▸ Exercise set:
(a) According to the article on the XIII Corps, who commanded the Allied army that began the Siege of Hamburg?
(b) Carry the article on the XIII Corps of the Grande Armée forward from the point where it ends.
[START OF Extract to read]
- Active: 1813–1814
- Country: First French Empire
- Branch: French Imperial Army
- Size: Corps
- Engagements: War of the Sixth Coalition

Commanders
- Notable commanders: Louis-Nicolas Davout

= XIII Corps (Grande Armée) =

The XIII Corps of the Grande Armée was a French military unit that existed during the Napoleonic Wars. The corps was formed in the spring of 1813 and Marshal Louis-Nicolas Davout was appointed as its commander. The corps included three French infantry divisions and attached cavalry. During the German campaign, the XIII Corps was assigned to defend northern Germany. Accordingly, Davout seized Hamburg and prepared to defend it against the Allies. In September 1813, one brigade was defeated at the Battle of the Göhrde. After Emperor Napoleon I's decisive defeat at the Battle of Leipzig in October, the XIII Corps became isolated in Hamburg. An Allied army under Russian General Count von Bennigsen initiated the Siege of Hamburg in December.

==Order of battle==
===Hamburg, 1814===
XIII Corps: Marshal Louis-Nicolas Davout (40,000)
- 3rd Division: General of Division Louis Henri Loison
  - 15th Light Infantry Regiment
  - 44th Infantry Regiment
  - 48th IR
  - 108th IR
- 40th Division: General of Division Marc Nicolas Louis Pécheux
  - 33rd Light Infantry Regiment (2 battalions)
  - 30th IR (2 battalions)
  - 61st IR (2 battalions)
  - 111th IR (2 battalions)
- 50th Division: General of Division Paul Thiébault
  - 24th Light Infantry Regiment (2 battalions)
  - 3rd IR (2 battalions)
  - 29th IR (2 battalions)
  - 105th IR (2 battalions)
[END OF Extract to read]
[START OF Excerpted data]
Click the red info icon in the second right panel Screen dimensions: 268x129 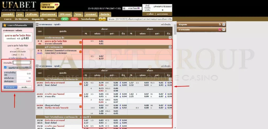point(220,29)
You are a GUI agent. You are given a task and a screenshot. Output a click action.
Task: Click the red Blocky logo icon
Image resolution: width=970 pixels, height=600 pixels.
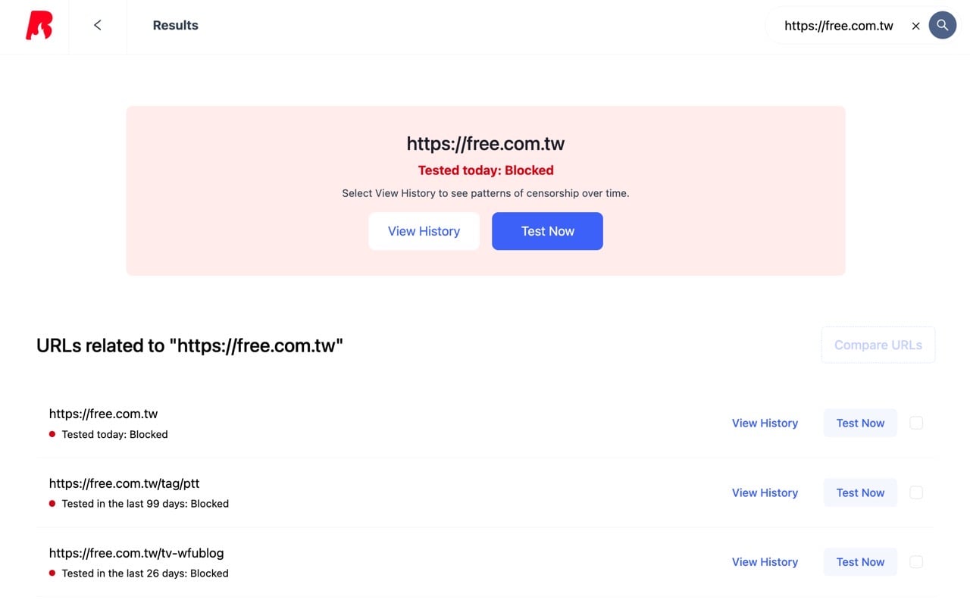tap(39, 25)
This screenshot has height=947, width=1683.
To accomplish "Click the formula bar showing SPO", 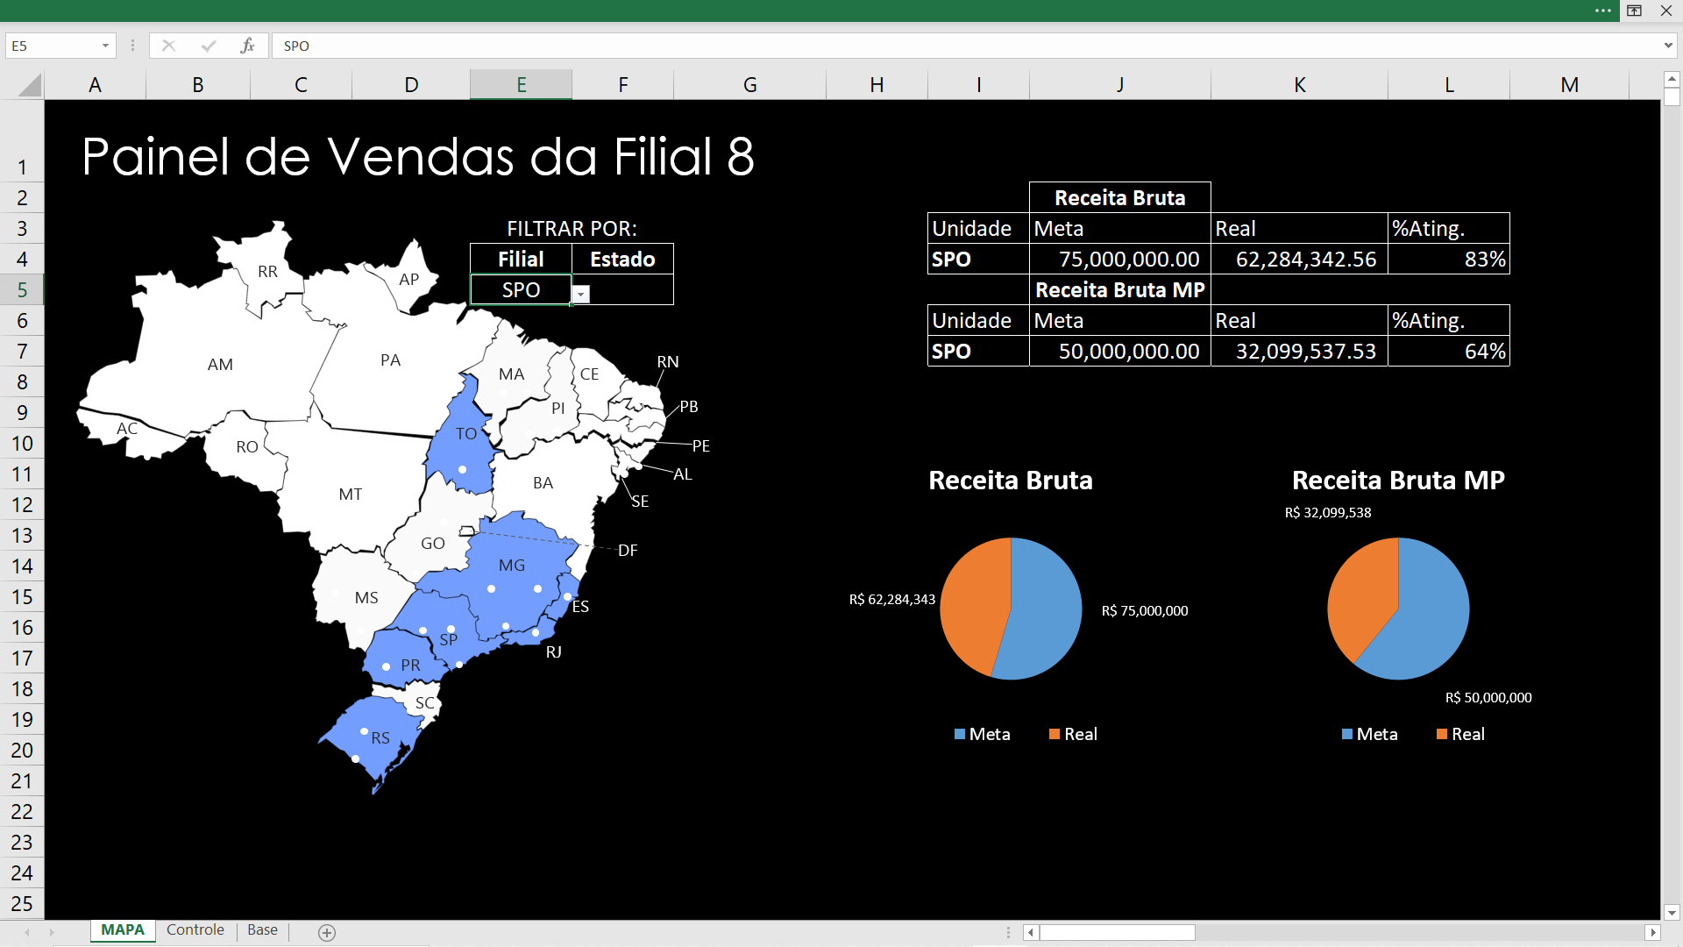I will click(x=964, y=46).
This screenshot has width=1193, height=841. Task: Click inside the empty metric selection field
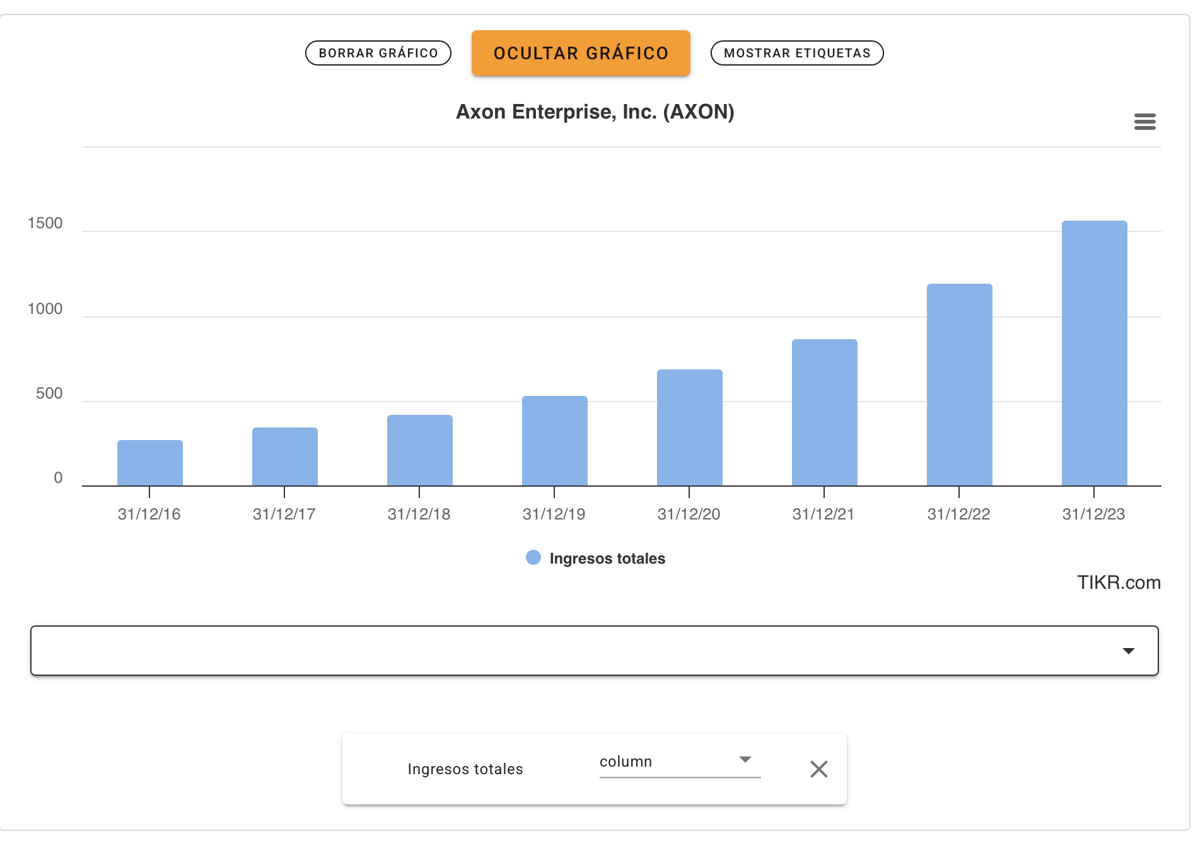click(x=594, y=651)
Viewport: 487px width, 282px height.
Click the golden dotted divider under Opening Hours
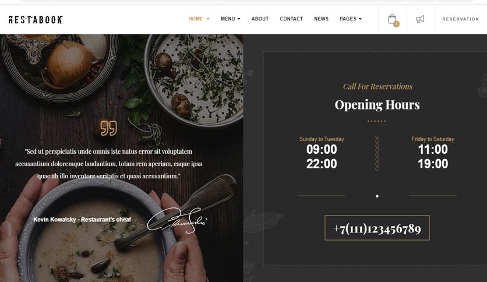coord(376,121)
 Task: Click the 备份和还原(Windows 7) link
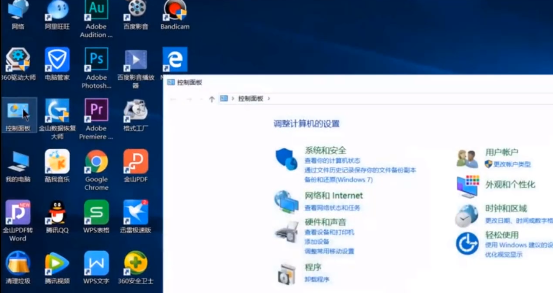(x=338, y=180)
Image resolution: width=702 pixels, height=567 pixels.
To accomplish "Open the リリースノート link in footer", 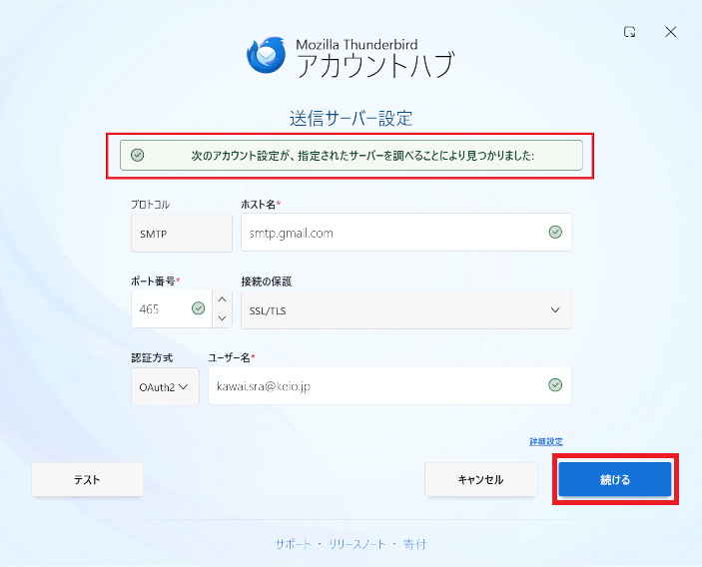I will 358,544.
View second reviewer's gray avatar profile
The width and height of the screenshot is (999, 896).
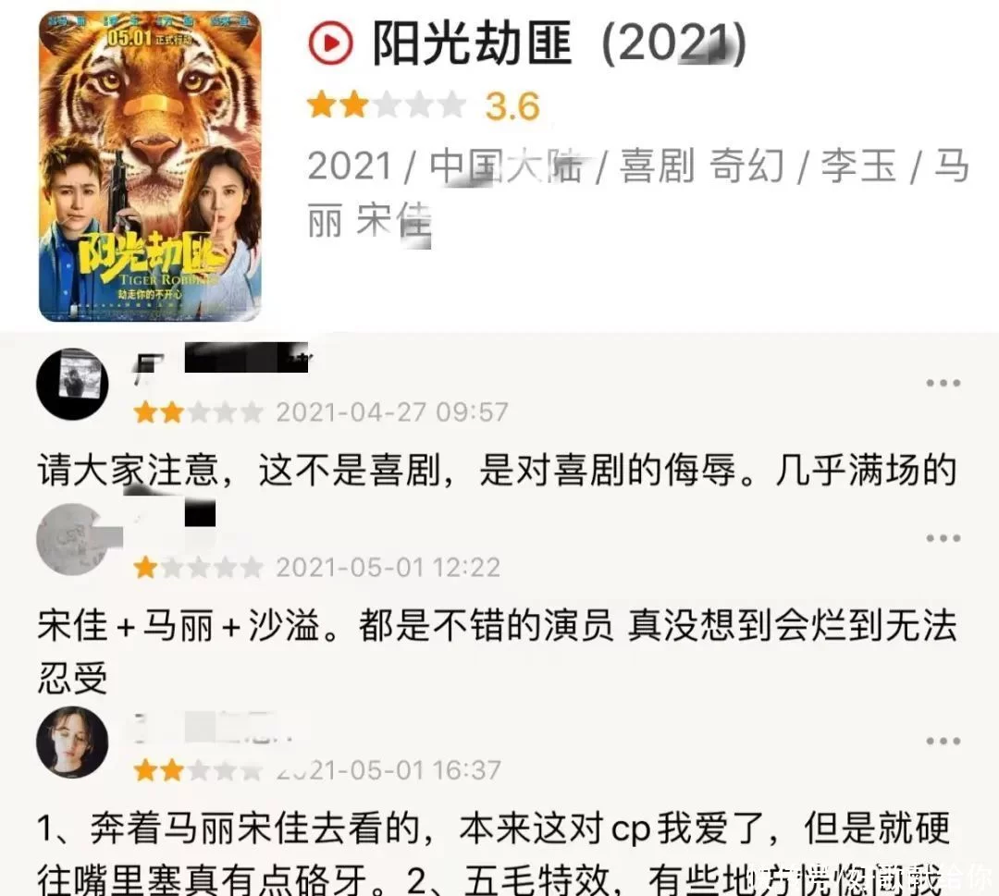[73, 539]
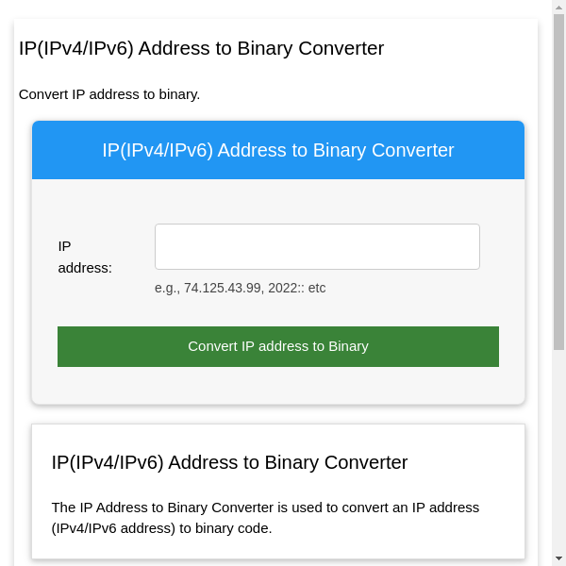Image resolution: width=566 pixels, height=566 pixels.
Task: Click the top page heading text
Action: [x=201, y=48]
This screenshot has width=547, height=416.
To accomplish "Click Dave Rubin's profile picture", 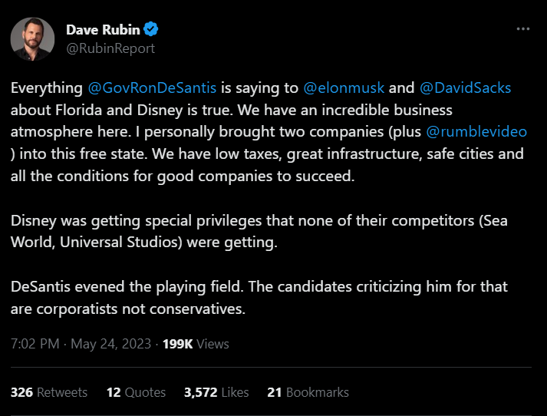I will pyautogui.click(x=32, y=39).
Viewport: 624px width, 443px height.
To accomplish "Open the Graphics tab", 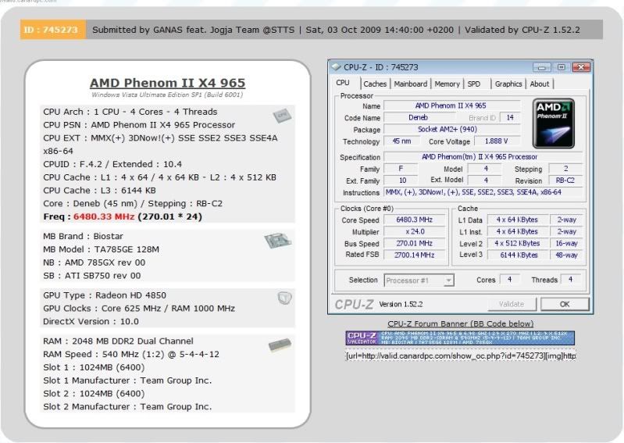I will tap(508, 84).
[END OF Excerpted data]
▸ Expected answers:
(a) Russian General Count von Bennigsen.

(b)
- Danish Auxiliary Division: General Prince Prince Frederik of Hesse
- Avant Garde Brigade: Prince Frederik of Hesse
  - II / Schleswig Jäger Corps
  - I, II / Holstein Sharpshooter Corps
  - I / 3rd (Jutland) Infantry Regiment
  - Holstein Heavy Cavalry Regiment (4 squadrons)
  - 17th Lithuanian Uhlan Regiment (2 squadrons)
  - 6pdr Foot Battery von Gerstenberg (8 guns)
- 1st Brigade: General Graf Schulenburg
  - I, IV / Oldenburg Infantry Regiment
  - 3 Companies of II / Oldenburg Infantry Regiment
  - III, IV / Holstein Infantry Regiment
  - II, VI / Danish Hussar Regiment
  - 3pdr Foot Battery von Gonner (8 guns)
  - 6pdr Foot Battery Koye (8 guns)
- 2nd Brigade General Christian Friedrich Abercron
  - I, II / Funen Infantry Regiment
  - I, II / Schleswig Infantry Regiment
  - Funen Light Dragoon Regiment (3 squadrons)
  - 6pdr Foot Battery Friis (10 guns)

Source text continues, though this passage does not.